REQUISITOS ::
• A. Resuma a secção do documento em duas frases.
• B. Reproduza o trecho da secção do documento que vai de "Os consequentes custos" até "indispensáveis soluções estruturais.", inclusive.

SECÇÃO DO DOCUMENTO ::
**********

A Análise
Portugal 'à deriva'. Quem nos acode?
Esta democracia não resiste a esta economia. Sem resposta eficaz para o presente afundamento económico, a actual democracia acabará por ser substituída.
Vivemos, em geral, sob a ‘ditadura’ do curto prazo. Também nos domínios económico, financeiro e social, estamos circunscritos ao ‘trimestre’. O método que se usa é fácil e bem acolhido porque consente todas as interpretações e, por isso, a todos serve. Mas tem um grave efeito redutor porque os portugueses ficam sem saber como estão e para onde os levam. Têm hoje uma visão que não passa do dia seguinte.
Os consequentes custos políticos são enormes, porque se cuida sempre e só da conjuntura, omite-se as análises e as indispensáveis soluções estruturais.

**********

INFORMAÇÃO FORNECIDA ::
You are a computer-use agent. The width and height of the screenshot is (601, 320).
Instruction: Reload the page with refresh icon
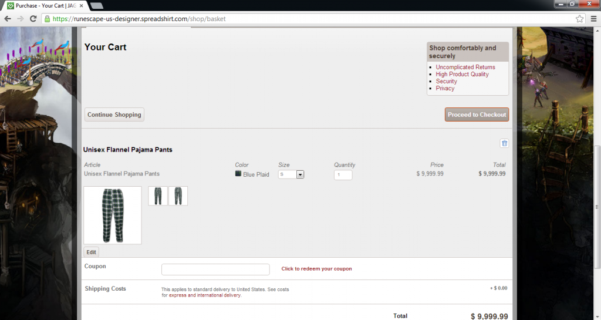click(x=33, y=19)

**********

RESPOSTAS POR TAREFA ::
• A. A actual democracia não resiste ao afundamento económico e acabará por ser substituída se não houver para ele resposta eficaz. A 'ditadura' do curto prazo deixa os portugueses sem saber como estão e para onde os levam e, por cuidar só da conjuntura, omite as análises e as soluções estruturais, com enormes custos políticos.

• B.
Os consequentes custos políticos são enormes, porque se cuida sempre e só da conjuntura, omite-se as análises e as indispensáveis soluções estruturais.